Question: If novelists are so poorly treated in Hollywood why do they want to write for the movies? Is it the money?

Answer: I think Tom McGuane says it best--you don't have much of a choice [in order to make a living]. And it is the money. When you look at Fitzgerald or Faulkner, you look at the time they put in Hollywood and they have nothing to show for it. It's kind of mind-boggling to think that I can write a book, but I can't write a screenplay? It just seems like it would be something very natural to do, so [novelists] keep putting their heads out the window and keep getting cut up.

Q: Was it difficult to find contemporary novelists who were willing to talk about their problems in Hollywood?

A: Well, obviously, we had some people who turned us down.

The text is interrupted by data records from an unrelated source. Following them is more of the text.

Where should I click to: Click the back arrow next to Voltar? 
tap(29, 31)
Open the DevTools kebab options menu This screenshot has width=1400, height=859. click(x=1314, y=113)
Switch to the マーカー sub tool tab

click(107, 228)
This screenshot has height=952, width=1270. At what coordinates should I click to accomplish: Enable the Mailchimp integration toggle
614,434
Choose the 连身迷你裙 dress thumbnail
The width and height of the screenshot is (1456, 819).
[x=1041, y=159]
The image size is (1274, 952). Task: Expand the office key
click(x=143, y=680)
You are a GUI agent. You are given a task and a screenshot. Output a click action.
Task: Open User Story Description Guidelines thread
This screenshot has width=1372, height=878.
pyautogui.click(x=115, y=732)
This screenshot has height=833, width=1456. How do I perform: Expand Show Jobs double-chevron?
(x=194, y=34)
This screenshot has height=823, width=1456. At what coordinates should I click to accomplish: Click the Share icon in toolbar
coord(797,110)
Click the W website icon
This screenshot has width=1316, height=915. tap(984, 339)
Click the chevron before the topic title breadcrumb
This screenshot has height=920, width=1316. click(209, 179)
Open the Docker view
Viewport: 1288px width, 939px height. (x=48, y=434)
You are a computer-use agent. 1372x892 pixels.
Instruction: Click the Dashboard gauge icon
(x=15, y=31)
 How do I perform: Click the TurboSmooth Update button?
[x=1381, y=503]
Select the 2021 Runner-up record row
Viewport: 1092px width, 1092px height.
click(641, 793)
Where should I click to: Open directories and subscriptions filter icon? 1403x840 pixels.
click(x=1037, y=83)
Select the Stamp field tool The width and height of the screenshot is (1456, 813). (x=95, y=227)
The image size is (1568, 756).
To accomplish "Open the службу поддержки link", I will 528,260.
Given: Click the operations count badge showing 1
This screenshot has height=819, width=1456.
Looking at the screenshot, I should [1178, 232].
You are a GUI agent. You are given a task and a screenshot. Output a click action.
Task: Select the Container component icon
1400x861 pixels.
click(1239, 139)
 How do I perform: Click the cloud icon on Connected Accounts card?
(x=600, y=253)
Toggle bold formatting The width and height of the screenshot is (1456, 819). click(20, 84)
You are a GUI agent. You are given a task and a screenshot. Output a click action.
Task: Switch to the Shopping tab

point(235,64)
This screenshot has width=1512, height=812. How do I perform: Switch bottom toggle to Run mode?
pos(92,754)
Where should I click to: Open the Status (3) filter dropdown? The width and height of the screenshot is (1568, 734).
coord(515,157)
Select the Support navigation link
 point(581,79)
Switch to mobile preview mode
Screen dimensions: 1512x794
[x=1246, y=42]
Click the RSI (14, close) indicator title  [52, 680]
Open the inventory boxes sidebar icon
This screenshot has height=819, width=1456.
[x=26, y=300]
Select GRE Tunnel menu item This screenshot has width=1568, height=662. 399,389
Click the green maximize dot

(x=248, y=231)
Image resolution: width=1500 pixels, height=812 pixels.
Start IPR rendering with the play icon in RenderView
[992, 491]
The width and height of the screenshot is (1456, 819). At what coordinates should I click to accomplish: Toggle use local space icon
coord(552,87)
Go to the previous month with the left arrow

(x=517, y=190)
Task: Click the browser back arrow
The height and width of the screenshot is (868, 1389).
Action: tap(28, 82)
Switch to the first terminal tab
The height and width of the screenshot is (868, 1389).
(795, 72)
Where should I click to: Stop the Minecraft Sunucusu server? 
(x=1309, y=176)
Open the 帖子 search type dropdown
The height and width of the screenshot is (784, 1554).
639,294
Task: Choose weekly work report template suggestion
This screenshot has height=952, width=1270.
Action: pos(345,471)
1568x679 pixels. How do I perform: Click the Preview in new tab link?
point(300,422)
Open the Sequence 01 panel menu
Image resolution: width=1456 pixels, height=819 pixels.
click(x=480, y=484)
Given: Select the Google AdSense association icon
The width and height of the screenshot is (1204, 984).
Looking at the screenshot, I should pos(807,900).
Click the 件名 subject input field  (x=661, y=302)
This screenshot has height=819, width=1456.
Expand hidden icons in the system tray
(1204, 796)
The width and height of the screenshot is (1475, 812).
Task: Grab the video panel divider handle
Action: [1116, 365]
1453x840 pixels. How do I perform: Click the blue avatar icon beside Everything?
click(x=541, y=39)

I think the biggest guy that we have [in the documentary] is Richard Price, who is able to do big Hollywood movies and write big novels. He is able, which I think comes across in the show, to deal with [the differences]. He thinks they are all a bunch of idiots in Hollywood, and he's doing it for the money--"the only reason I make movies is so I can write a book." It puts him in a nice lifestyle and he's able to take two years off and do what he wants to do. A lot of the writers don't have that luxury.

Q: Why do producers and directors treat writers, especially novelists, so poorly?

A: This is a very difficult question to answer. Look, people have to put their stamp on things. You can't be in charge of a movie and say [to the writer], "Go ahead and do your stuff." Although that is what they should do. Ray Bradbury says [writers] are hired and paid. Sherman Alexis says [producers] have never written a poem, a screenplay or a book and somehow, they are going to dictate the movie because somehow they are in the position to do that. How that happens--that is a mystery. Alexis said he went to some pitch meeting and the producer was cleaning his toenails with a letter opener during the meeting.

Q: Did the writers you talked to find things are getting better or worse for them in Hollywood?

A: It's exactly the same. I hope that comes through. [The writers] are there to reaffirm what these guys from the past did. Bradbury did a whole thing on the remake of "Fahrenheit 451." [The producer], of course, went to him and Bradbury wrote the script and they said how great, how great, and then he doesn't hear from them for months and months and months. Then a friend of his called and said, "I have this script of 'Fahrenheit 451'--somebody else's name is on it and three-quarters of your work is not in." And then he calls [the producer] to find out what's going on and he gets the runaround.

* "Blocked: The Novelist's Experience in Hollywood" can be seen today at 5:05 and 11 p.m. on AMC.